→ **EXERCISE A**:
Could you extract, word for word, the part of the diving passage starting with "Yet there is" and going on through "phone calls, etc."?

There are five other dive scenes in the book, including a heist from a ditched helicopter, getting nitrogen narcosis (drunk on nitrogen) inside a wreck, a spear-gun fight with Navy SEALs, and a rescue inside a collapsing wreck. But one of the strongest scenes happens when someone drowns. The reader is in that unfortunate person’s point of view when it happens. One of my dive buddies, after reading that chapter, wrote to me, saying. ‘I really felt “the fear” when reading it.’ Because all divers fear drowning.

Yet there is an abundance of beauty and wonder in diving, which is why we do it. As I’m writing this guest blog I’m sitting on a boat in the Red Sea, just off the coast of Marsa Alam in southern Egypt. I’ve spent nearly a week diving in fabulous coral gardens teeming with fish, seen the occasional white-tip reef shark, played with turtles, and chased a giant Manta ray for five minutes before it was swallowed by the depths. I love diving, it’s like flying, because you can soar as if weightless around tall pinnacles studded with coral and carpeted with small and medium-sized fish in a kaleidoscope of perfectly-matched colours. It is also great to be offline, in a non-tech world where you cannot even speak to each other let alone read emails, get phone calls, etc.

→ **EXERCISE B**:
Can you rewrite only the lines of the records starting with the line with "This screenshot has height=2576, width=701." and going on through the line with "What do you see at coordinates (52, 296)", with "page" in place of "screenshot" and nothing else changed?

Excerpt from a dataset

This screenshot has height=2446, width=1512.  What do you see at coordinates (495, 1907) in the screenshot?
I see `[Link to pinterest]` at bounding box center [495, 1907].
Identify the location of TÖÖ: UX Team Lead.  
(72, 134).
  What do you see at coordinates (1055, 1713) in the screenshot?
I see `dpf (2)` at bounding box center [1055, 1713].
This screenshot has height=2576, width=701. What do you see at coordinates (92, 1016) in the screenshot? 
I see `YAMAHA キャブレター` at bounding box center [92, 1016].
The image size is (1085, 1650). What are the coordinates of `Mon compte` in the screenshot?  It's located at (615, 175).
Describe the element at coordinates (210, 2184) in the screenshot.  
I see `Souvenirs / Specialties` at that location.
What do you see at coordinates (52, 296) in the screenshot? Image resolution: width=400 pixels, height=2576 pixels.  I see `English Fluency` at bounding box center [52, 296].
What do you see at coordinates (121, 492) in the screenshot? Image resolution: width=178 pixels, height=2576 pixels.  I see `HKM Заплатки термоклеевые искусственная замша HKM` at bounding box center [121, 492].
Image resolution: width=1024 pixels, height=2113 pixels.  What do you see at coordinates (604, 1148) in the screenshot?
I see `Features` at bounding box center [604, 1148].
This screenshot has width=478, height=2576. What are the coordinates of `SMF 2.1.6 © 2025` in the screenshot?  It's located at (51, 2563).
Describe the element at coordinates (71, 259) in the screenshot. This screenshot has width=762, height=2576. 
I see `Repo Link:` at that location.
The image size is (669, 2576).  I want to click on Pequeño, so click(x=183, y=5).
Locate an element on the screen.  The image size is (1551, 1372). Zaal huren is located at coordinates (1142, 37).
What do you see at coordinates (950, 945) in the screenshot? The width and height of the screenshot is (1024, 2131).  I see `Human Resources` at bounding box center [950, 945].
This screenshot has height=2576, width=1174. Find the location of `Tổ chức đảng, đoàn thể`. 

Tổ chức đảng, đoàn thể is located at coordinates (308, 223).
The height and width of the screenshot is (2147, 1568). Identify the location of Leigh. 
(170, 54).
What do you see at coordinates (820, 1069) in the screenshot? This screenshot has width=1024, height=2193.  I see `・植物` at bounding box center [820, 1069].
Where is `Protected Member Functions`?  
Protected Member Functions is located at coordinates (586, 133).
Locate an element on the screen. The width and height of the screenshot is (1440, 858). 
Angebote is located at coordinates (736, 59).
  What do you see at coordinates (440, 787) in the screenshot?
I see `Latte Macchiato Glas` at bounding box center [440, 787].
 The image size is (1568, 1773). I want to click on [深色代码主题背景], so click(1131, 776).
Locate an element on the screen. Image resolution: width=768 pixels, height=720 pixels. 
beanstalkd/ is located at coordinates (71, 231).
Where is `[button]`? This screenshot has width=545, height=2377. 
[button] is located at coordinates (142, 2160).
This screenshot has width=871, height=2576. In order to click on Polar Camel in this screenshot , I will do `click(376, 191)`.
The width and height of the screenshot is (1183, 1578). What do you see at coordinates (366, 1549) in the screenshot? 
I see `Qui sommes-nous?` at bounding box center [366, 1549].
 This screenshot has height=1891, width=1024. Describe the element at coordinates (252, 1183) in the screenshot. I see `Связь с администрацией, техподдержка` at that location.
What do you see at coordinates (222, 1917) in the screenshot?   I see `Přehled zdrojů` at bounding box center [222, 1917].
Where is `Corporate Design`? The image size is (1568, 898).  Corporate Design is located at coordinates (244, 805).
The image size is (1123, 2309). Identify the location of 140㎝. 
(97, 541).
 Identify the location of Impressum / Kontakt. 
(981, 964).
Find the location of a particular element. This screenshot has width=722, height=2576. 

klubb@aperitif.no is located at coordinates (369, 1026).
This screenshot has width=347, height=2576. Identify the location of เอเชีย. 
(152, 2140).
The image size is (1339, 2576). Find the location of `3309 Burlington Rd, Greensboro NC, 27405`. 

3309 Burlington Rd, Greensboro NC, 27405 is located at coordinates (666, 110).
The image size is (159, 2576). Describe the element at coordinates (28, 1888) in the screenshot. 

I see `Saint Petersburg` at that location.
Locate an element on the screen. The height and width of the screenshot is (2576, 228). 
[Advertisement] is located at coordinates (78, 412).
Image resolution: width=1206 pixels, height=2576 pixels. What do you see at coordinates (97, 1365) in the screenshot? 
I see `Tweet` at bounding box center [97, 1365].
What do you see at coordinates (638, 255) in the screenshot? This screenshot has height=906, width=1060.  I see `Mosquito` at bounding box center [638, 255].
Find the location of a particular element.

→ **WRITTEN SOLUTION A**:
Yet there is an abundance of beauty and wonder in diving, which is why we do it. As I’m writing this guest blog I’m sitting on a boat in the Red Sea, just off the coast of Marsa Alam in southern Egypt. I’ve spent nearly a week diving in fabulous coral gardens teeming with fish, seen the occasional white-tip reef shark, played with turtles, and chased a giant Manta ray for five minutes before it was swallowed by the depths. I love diving, it’s like flying, because you can soar as if weightless around tall pinnacles studded with coral and carpeted with small and medium-sized fish in a kaleidoscope of perfectly-matched colours. It is also great to be offline, in a non-tech world where you cannot even speak to each other let alone read emails, get phone calls, etc.

→ **WRITTEN SOLUTION B**:
This page has height=2576, width=701. What do you see at coordinates (92, 1016) in the page? 
I see `YAMAHA キャブレター` at bounding box center [92, 1016].
The image size is (1085, 1650). What are the coordinates of `Mon compte` in the page?  It's located at (615, 175).
Describe the element at coordinates (210, 2184) in the page.  
I see `Souvenirs / Specialties` at that location.
What do you see at coordinates (52, 296) in the page? Image resolution: width=400 pixels, height=2576 pixels.  I see `English Fluency` at bounding box center [52, 296].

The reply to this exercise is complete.